Les pouvoirs publics doivent donner un cap et planifier toutes les étapes pour atteindre les objectifs. La trajectoire de réchauffement de référence pour l’adaptation au changement climatique (TRACC) établie par l’État, et qui retient un niveau de réchauffement à +4°C en France à la fin du siècle, permet aux acteurs économiques de disposer d’un cadre clair pour établir leur business plan. La mise à jour progressive des normes pour mieux intégrer les effets du changement climatique doit permettre de fixer un socle d’exigences commun, même si ces référentiels restent encore aujourd’hui insuffisamment développés. Les pouvoirs publics doivent coordonner la transition pour que tous les maillons de la chaîne de valeur engagent le mouvement en même temps. Mais pour cela, les politiques publiques doivent être crédibles, les engagements pris, tenus. Enfin, il faut que les mesures mises en place soient à la fois efficaces, efficientes et justes.
En quoi le logement et plus globalement les villes sont-ils aux premières loges ?

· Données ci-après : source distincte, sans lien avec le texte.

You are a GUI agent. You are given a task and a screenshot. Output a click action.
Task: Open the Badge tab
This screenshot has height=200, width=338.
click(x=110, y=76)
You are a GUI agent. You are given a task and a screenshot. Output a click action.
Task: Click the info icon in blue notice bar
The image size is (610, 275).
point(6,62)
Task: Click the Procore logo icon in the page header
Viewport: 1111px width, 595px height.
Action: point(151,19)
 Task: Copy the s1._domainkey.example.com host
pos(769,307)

Le secteur du bâtiment dans son ensemble représente 15,5% des émissions de gaz à effet de serre, 9,6% pour le résidentiel et 5,8% pour le tertiaire[2]. La rénovation des bâtiments s’inscrit dans des cycles longs. En ordre de grandeur, le remplacement d’un équipement de chauffage s’effectue tous les 15 ans, une réfection de toiture ou un ravalement de façades sur un bâtiment se réalisent tous les 30 ans. Autant dire qu’entreprendre aujourd’hui une rénovation exige de le faire en tenant compte des objectifs de neutralité carbone de 2050 et du changement climatique. Cela a du sens d’un point de vue économique : un logement n’est pas un actif comme les autres. On y vit et parfois on le transmet. Ne pas agir, c’est le rendre invivable mais aussi lui faire perdre de la valeur. Mais tout ne se gère pas à l’échelle des bâtiments. La transition concerne aussi l’aménagement des villes. La prévention des inondations, par exemple, ne peut se faire qu’à l’échelle de la collectivité. De la même manière, rendre l’habitat plus vivable en été passe aussi par la création d’îlots de fraîcheur dans les quartiers.
Quel rôle les bailleurs sociaux et institutionnels doivent-ils jouer ?
Ils sont au cœur de la transition car ils interviennent auprès des populations les plus vulnérables au changement climatique, celles qui ont le moins de moyens financiers et qui sont les plus exposées, notamment à la chaleur en été. Leur structure et leur mode de gestion leur permettent de mettre en place des mesures d’adaptation. Parmi elles, la solution minimale serait d’installer des volets pour diminuer l’apport solaire dans les logements. On peut aussi isoler, bien sûr, mettre en place des systèmes de production de froid, se raccorder à un réseau de chaleur urbain quand c’est possible… et pourquoi pas installer des pompes à chaleur. CDC Habitat s’est emparé du sujet et déploie un plan climat, c’est bien, mais il faut aussi le faire savoir. Le Groupe a un rôle de prescripteur : il doit contribuer à produire la norme, à monter le niveau d’exigence, à avoir un impact au-delà de son périmètre.
La trajectoire commune en faveur du climat vous semble-t-elle dans la bonne voie ?
Je constate une vraie montée en maturité des acteurs économiques sur les sujets de la décarbonation et de l’adaptation au changement climatique. Même si certains peuvent avoir la tentation de surfer sur la vague de « backlash [3] écologique ». Avec la TRACC, nous disposons d’un puissant outil de coordination, puisqu’elle prouve que la transition n’a de sens que si elle est engagée par tous. Le « réflexe adaptation » doit se généraliser et il nous faut tous apprendre à penser différemment !
« Ne pas tenir compte du changement climatique et poursuivre avec les énergies fossiles, c’est fabriquer à la fois du surcoût et de la vulnérabilité pour demain. »
Benoît Leguet, directeur général I4CE
Retrouvez la version courte de cette interview et plus d’articles liés à la lutte contre le changement climatique dans le rapport annuel 2025 de CDC Habitat.
[1] Centre de recherche et de réflexion sur des questions politiques, sociales et économiques
[2] Source : Citepa, avril 2025 – Format Secten
[3] Ce terme désigne une réaction hostile.